Combine that with the efforts from Kodai Senga and Carlos Carrasco, and here’s the three-game tally for the Mets’ rotation: 20 innings, two earned runs, 22 strikeouts and a pair of walks. That didn’t leave much for the bullpen to do, and after Showalter leaned on his highest-leverage guys for the first two Ws, the manager relied on Jeff Brigham, Brooks Raley and Drew Smith to nail down the sweep.

That’s a winning formula. Mix in another two-run homer by Mark Canha, his second in as many days to go with six RBIs over that span, then sprinkle in a Mark Vientos pinch-hit sacrifice fly, and the Mets had to be thrilled by the roster-wide contributions.

 

“If you keep working quick, have quick innings, and keep our hitters at the bat rack, typically good things happen,’ Scherzer said. “To see [Canha] come alive and start catching fire here, that’s what we need. You need a total team effort offensively in order to beat teams. It can’t just be Pete [Alonso] in the middle of the lineup hitting homers.
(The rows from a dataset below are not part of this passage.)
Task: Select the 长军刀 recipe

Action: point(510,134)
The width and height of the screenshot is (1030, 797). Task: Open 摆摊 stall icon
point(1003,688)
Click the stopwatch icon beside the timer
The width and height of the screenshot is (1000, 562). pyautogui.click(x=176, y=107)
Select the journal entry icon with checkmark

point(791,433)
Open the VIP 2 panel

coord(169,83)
It’s got to be everybody.”

That’s what Showalter had in mind recently when the manager took aside some of his rotating group of less-regular players and told them not to take the lineup decisions personally. It’s a message that apparently resonated with Canha, while Vientos is probably still considered very much in the adjustment phase of being a part-timer.

Why Vientos is stuck in that DH limbo while Daniel Vogelbach continues to get the lion’s share of starts there remains a mystery (it’s also stunning that pitchers are so reluctant to throw him strikes). And yet, Showalter keeps using Vogelbach, a DH with six extra-base hits in 44 games whose last RBI came on May 7.
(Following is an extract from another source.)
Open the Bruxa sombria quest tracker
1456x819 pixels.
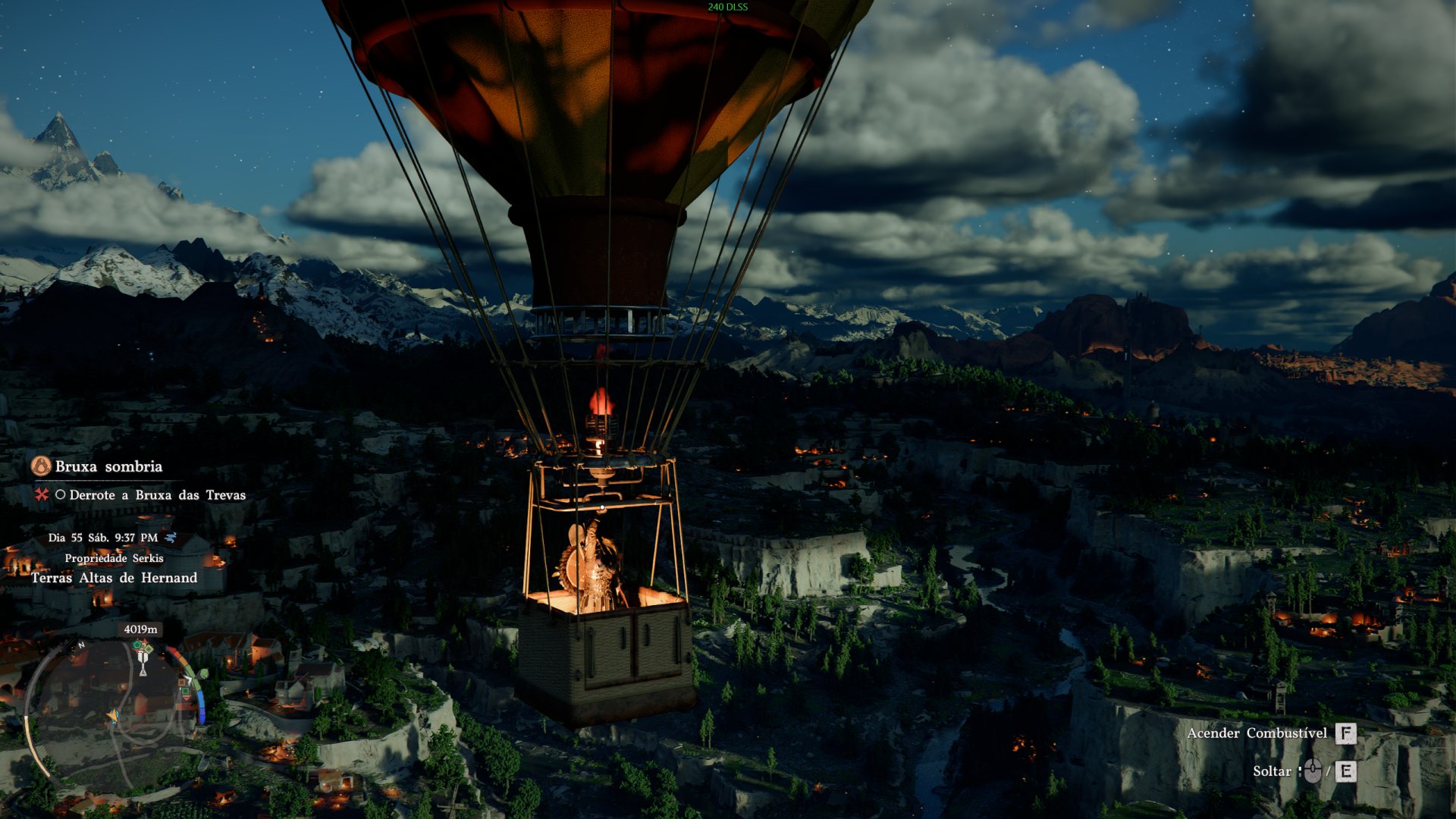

Consider that an ongoing debate, one Showalter does not enjoy participating in. But Vientos helped his case Thursday with that 112.8-mph bullet of a sacrifice fly to centerfield — the hardest-hit ball of his career.

“I was talking to the ball, saying, 'hey, go over his head, go over his head,'” Vientos said. “But I got the job done, so...”

That was the bottom line for the Mets in this series, and if Justin Verlander can double-down Friday on what the rotation has been doing all week, we’ll be forgetting about the team’s miserable May, which was supposedly against MLB’s softest competition. 

Scherzer definitely answered the call, and his last four starts (1.08 ERA) have changed the early narrative suggesting that the three-time Cy Young was approaching empty on the career tank. But he’s silenced that noise for the time being, the chatter of his advancing age — 39 next month — and the 10-game sticky-stuff suspension.

One subject that Scherzer won’t let go, however, is his ongoing feud with the pitch clock, which he gladly fit into his postgame media session. The good news is that it doesn’t seem to bother him. Unlike the suggestion that he should be satisfied by regaining his form as a future Hall of Famer.

“No, because I’m just pitching like myself,” Scherzer said. “I know what I can do.”

The Mets were hoping to witness that again. Fingers crossed. And for now, it’s best not to think too far ahead. After patching together the starters' schedule for most of this bumpy season, this week was like being on cruise control, without any potholes to worry about. That’s what a $128-million rotation is designed to do, and sweeping the Phillies wasn’t just about seeing those red uniforms.

“We got to keep it going,” Canha said. "I think we haven’t been as great as we should’ve been in the first couple of months. We’re making up a little bit of ground, but I think we just got to keep going. Just keep your head down and keep pushing.”

Next up is Verlander, another three-time Cy Young winner with something to prove. As Scherzer has shown, maybe it’s just a matter of time.